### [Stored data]
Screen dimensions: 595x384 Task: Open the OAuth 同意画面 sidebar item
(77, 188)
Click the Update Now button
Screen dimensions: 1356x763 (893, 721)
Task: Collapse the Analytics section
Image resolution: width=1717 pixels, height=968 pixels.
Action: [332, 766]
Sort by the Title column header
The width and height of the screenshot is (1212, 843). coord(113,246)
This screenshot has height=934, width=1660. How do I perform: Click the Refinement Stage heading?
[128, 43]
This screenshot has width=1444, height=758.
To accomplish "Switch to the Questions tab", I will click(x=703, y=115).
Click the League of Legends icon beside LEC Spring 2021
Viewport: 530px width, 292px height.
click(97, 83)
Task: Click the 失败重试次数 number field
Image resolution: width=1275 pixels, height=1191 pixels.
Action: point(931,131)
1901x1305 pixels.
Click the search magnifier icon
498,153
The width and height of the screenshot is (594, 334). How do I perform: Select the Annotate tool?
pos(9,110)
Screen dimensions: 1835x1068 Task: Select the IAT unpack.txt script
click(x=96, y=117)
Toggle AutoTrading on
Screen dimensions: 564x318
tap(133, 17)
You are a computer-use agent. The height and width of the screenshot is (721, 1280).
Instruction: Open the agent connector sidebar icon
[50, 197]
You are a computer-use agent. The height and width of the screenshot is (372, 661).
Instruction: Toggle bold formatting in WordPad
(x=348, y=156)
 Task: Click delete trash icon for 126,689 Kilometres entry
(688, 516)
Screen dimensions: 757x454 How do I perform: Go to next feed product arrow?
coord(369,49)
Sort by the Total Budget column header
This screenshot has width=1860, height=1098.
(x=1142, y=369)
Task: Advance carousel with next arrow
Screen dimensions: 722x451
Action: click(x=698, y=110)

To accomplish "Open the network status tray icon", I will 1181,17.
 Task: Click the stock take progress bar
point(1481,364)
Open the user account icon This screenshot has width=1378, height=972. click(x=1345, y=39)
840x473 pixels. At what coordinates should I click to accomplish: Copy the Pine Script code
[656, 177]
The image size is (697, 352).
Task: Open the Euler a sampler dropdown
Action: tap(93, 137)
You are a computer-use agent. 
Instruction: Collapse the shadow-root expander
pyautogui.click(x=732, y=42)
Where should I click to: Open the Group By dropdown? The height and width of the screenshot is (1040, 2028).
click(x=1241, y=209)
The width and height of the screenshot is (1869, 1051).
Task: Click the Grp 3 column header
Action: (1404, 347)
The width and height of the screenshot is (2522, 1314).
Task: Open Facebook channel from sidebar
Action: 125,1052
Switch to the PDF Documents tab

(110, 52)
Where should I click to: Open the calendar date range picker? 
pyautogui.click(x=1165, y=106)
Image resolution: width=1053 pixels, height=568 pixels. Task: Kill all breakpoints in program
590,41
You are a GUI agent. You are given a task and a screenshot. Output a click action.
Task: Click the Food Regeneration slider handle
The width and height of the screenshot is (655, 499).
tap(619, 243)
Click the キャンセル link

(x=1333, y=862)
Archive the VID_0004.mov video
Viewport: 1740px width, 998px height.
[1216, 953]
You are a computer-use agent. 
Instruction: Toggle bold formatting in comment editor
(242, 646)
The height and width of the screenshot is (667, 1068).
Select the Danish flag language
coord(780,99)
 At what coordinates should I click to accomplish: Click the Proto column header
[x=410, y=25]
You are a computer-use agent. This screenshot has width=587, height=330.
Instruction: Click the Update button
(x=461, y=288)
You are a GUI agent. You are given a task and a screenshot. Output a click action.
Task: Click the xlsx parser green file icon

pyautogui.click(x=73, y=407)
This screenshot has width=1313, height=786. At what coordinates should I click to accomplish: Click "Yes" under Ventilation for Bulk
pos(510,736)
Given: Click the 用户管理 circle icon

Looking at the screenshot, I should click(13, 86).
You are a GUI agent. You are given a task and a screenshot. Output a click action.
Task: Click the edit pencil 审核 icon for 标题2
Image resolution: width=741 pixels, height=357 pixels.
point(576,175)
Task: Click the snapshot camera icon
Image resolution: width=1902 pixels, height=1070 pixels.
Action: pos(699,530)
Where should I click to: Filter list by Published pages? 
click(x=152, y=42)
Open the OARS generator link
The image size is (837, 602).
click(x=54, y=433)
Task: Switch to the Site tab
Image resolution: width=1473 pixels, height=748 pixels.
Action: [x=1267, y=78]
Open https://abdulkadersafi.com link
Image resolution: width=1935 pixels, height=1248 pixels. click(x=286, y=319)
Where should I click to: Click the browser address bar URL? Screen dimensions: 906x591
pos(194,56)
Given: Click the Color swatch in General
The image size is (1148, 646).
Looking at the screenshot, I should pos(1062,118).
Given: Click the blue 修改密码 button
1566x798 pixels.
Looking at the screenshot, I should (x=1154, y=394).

### [Assignment]
The data above should be duplicated exactly and completely.

### [Solution]
Screen dimensions: 595x384 Task: Open the OAuth 同意画面 sidebar item
(77, 188)
Click the Update Now button
Screen dimensions: 1356x763 (893, 721)
Task: Collapse the Analytics section
Image resolution: width=1717 pixels, height=968 pixels.
Action: [332, 766]
Sort by the Title column header
The width and height of the screenshot is (1212, 843). coord(113,246)
This screenshot has height=934, width=1660. How do I perform: Click the Refinement Stage heading?
[128, 43]
This screenshot has width=1444, height=758.
To accomplish "Switch to the Questions tab", I will click(x=703, y=115).
Click the League of Legends icon beside LEC Spring 2021
Viewport: 530px width, 292px height.
click(97, 83)
Task: Click the 失败重试次数 number field
Image resolution: width=1275 pixels, height=1191 pixels.
Action: point(931,131)
1901x1305 pixels.
Click the search magnifier icon
498,153
The width and height of the screenshot is (594, 334). How do I perform: Select the Annotate tool?
pos(9,110)
Screen dimensions: 1835x1068 Task: Select the IAT unpack.txt script
click(x=96, y=117)
Toggle AutoTrading on
Screen dimensions: 564x318
tap(133, 17)
You are a computer-use agent. The height and width of the screenshot is (721, 1280).
Instruction: Open the agent connector sidebar icon
[50, 197]
You are a computer-use agent. The height and width of the screenshot is (372, 661).
Instruction: Toggle bold formatting in WordPad
(x=348, y=156)
 Task: Click delete trash icon for 126,689 Kilometres entry
(688, 516)
Screen dimensions: 757x454 How do I perform: Go to next feed product arrow?
coord(369,49)
Sort by the Total Budget column header
This screenshot has width=1860, height=1098.
(x=1142, y=369)
Task: Advance carousel with next arrow
Screen dimensions: 722x451
Action: click(x=698, y=110)

To accomplish "Open the network status tray icon", I will 1181,17.
 Task: Click the stock take progress bar
point(1481,364)
Open the user account icon This screenshot has width=1378, height=972. click(x=1345, y=39)
840x473 pixels. At what coordinates should I click to accomplish: Copy the Pine Script code
[656, 177]
The image size is (697, 352).
Task: Open the Euler a sampler dropdown
Action: tap(93, 137)
You are a computer-use agent. 
Instruction: Collapse the shadow-root expander
pyautogui.click(x=732, y=42)
Where should I click to: Open the Group By dropdown? The height and width of the screenshot is (1040, 2028).
click(x=1241, y=209)
The width and height of the screenshot is (1869, 1051).
Task: Click the Grp 3 column header
Action: (1404, 347)
The width and height of the screenshot is (2522, 1314).
Task: Open Facebook channel from sidebar
Action: 125,1052
Switch to the PDF Documents tab

(110, 52)
Where should I click to: Open the calendar date range picker? 
pyautogui.click(x=1165, y=106)
Image resolution: width=1053 pixels, height=568 pixels. Task: Kill all breakpoints in program
590,41
You are a GUI agent. You are given a task and a screenshot. Output a click action.
Task: Click the Food Regeneration slider handle
The width and height of the screenshot is (655, 499).
tap(619, 243)
Click the キャンセル link

(x=1333, y=862)
Archive the VID_0004.mov video
Viewport: 1740px width, 998px height.
[1216, 953]
You are a computer-use agent. 
Instruction: Toggle bold formatting in comment editor
(242, 646)
The height and width of the screenshot is (667, 1068).
Select the Danish flag language
coord(780,99)
 At what coordinates should I click to accomplish: Click the Proto column header
[x=410, y=25]
You are a computer-use agent. This screenshot has width=587, height=330.
Instruction: Click the Update button
(x=461, y=288)
You are a GUI agent. You are given a task and a screenshot. Output a click action.
Task: Click the xlsx parser green file icon

pyautogui.click(x=73, y=407)
This screenshot has width=1313, height=786. At what coordinates should I click to accomplish: Click "Yes" under Ventilation for Bulk
pos(510,736)
Given: Click the 用户管理 circle icon

Looking at the screenshot, I should click(13, 86).
You are a GUI agent. You are given a task and a screenshot. Output a click action.
Task: Click the edit pencil 审核 icon for 标题2
Image resolution: width=741 pixels, height=357 pixels.
point(576,175)
Task: Click the snapshot camera icon
Image resolution: width=1902 pixels, height=1070 pixels.
Action: pos(699,530)
Where should I click to: Filter list by Published pages? 
click(x=152, y=42)
Open the OARS generator link
The image size is (837, 602).
click(x=54, y=433)
Task: Switch to the Site tab
Image resolution: width=1473 pixels, height=748 pixels.
Action: [x=1267, y=78]
Open https://abdulkadersafi.com link
Image resolution: width=1935 pixels, height=1248 pixels. click(x=286, y=319)
Where should I click to: Click the browser address bar URL? Screen dimensions: 906x591
pos(194,56)
Given: Click the Color swatch in General
The image size is (1148, 646).
Looking at the screenshot, I should pos(1062,118).
Given: Click the blue 修改密码 button
1566x798 pixels.
Looking at the screenshot, I should (x=1154, y=394).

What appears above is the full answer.